Tuesday, June 17, 2014

I've Lost My Independence

Getting back to the original intention of this blog - my musings. A little about life, and the ups and downs.

As you may already know, the past two+ years of our life has involved a lot of reflection and changes. This was all precipitated by my medical diagnosis of a very rare disorder called Ataxia for which there is no treatment or cure.

The diagnosis did not come as a shock; in fact, I think I knew for many years that it was coming of age. My father had been diagnosed many many years before and we (his children) were told that there was a 50/50 chance we would develop it too. For some reason, I always knew that I would be one.

So far, I am the only one of seven children to have developed the disorder. Hopefully, I will remain the only one.

Although I had underlying symptoms for many years before the actual diagnosis, we think the prominent symptoms (the ones that have resulted in my "recognized" disabilities) were triggered by a particularly extremely stressful situation in our life.

When I was officially diagnosed in January 2012, after careful consideration we made the decision to make some big changes to our life and lifestyle. It took the better part of a year to make the changes come to fruition, but by September of that year we were on our way. Without going into detail as that is a long story in itself, our lives are so much richer (in many ways) and healthier. We cut living expenses and have a little more breathing room. We have no regrets.

The worry...

I am no longer able to work, I can't drive anymore, I can't go anywhere alone - but I have a wonderful husband who carries those loads these days without any complaints.

Most of all, I can't contribute to our monthly income like I used to.

Although my life is good despite the disability and the knowledge that the physical things will only get worse - not better, I continue to keep a positive attitude. There is no point in dwelling on the negative as that would only make life miserable for myself and my family. I live day-to-day, making the best I can of each.

However, because I can't work, money is tight. We've had to adjust our living and living expenses considerably. I do get a small pension from my years working for the government but we also know that that won't help a whole lot when my husband is no longer working for whatever reason.
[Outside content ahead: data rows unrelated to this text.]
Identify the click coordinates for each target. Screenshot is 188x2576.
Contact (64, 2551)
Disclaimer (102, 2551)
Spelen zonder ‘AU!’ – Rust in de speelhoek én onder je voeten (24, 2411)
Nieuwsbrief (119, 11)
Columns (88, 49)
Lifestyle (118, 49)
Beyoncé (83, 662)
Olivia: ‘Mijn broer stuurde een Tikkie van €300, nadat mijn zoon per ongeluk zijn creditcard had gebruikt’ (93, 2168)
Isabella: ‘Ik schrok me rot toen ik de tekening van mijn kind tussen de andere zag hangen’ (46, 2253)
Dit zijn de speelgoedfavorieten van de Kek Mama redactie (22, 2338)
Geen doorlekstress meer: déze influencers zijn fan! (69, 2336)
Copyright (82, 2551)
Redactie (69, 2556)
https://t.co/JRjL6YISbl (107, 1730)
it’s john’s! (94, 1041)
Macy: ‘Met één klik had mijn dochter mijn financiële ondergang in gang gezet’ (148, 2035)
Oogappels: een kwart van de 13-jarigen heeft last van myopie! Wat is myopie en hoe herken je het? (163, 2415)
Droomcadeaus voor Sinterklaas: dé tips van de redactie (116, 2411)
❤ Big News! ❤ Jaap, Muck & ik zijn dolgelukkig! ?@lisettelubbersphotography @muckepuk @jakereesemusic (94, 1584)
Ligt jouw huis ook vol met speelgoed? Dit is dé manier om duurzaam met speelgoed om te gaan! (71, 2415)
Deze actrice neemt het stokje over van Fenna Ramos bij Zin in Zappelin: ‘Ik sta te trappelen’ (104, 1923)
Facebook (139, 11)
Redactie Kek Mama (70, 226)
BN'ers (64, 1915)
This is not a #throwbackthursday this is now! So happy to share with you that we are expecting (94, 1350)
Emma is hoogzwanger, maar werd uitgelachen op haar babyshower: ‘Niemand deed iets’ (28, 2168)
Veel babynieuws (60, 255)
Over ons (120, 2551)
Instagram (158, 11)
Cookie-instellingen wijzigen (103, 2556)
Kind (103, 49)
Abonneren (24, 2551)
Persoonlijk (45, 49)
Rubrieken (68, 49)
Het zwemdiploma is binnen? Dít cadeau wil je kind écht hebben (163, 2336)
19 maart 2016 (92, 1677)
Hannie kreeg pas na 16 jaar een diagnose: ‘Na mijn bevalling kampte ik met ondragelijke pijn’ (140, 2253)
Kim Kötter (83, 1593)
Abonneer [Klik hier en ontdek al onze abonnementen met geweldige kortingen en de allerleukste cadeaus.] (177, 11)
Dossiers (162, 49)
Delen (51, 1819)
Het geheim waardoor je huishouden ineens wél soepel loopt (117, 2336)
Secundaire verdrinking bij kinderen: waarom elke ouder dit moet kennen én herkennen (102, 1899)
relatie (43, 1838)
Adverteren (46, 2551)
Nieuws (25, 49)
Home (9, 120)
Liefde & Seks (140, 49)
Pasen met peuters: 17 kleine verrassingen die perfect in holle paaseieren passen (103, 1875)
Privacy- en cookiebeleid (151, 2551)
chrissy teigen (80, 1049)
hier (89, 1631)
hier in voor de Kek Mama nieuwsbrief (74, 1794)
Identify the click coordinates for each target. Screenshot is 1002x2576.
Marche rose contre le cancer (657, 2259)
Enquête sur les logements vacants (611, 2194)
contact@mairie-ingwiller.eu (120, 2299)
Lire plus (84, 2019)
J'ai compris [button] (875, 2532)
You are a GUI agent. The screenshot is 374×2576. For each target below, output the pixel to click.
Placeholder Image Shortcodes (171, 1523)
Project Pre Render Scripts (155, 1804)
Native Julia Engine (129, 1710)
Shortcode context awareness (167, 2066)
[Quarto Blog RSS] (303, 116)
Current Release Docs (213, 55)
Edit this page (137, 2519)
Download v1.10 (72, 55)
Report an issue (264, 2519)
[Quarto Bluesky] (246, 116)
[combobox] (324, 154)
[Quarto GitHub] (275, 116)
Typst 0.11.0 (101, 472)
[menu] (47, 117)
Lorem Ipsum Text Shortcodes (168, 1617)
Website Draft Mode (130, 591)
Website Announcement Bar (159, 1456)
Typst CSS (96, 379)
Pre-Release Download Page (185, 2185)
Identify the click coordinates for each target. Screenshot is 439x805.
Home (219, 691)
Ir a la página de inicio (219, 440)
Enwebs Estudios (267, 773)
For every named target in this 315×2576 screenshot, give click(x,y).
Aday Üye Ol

When it is time for CPP, that will replace my pension, not add to it so we will be no further ahead.  At that point, we will have to live on an extremely small amount of monthly income.

My one big worry is for our future. We lost a lot during the recession - mostly our savings (the money that we had set aside for our retirement has dwindled) for various reasons.

Which brings me to a disappointment -

Our Government doesn't help much. It is extremely confusing to navigate through their websites (and I am computer literate) for the purpose of finding information on disability, our rights, any benefits that would help, etc... After many attempts, I have found very little information. Supposedly, I qualify for the Disability Tax Credit but no one seems to know or understand exactly what that gives to the disabled, what it is for, how it helps to make life easier, or anything. Believe me, I've asked many people and no one really knows. It certainly hasn't done anything for me with regards to taxes...

All I want is to continue to live my life without stress and worry over finances, to feel like I'm still contributing to our income so that the burden isn't solely on my husband, to be able to afford to get help and aid when I will be in need, and to know that we will be okay.

At this point, I don't feel confident that we will be okay in our future.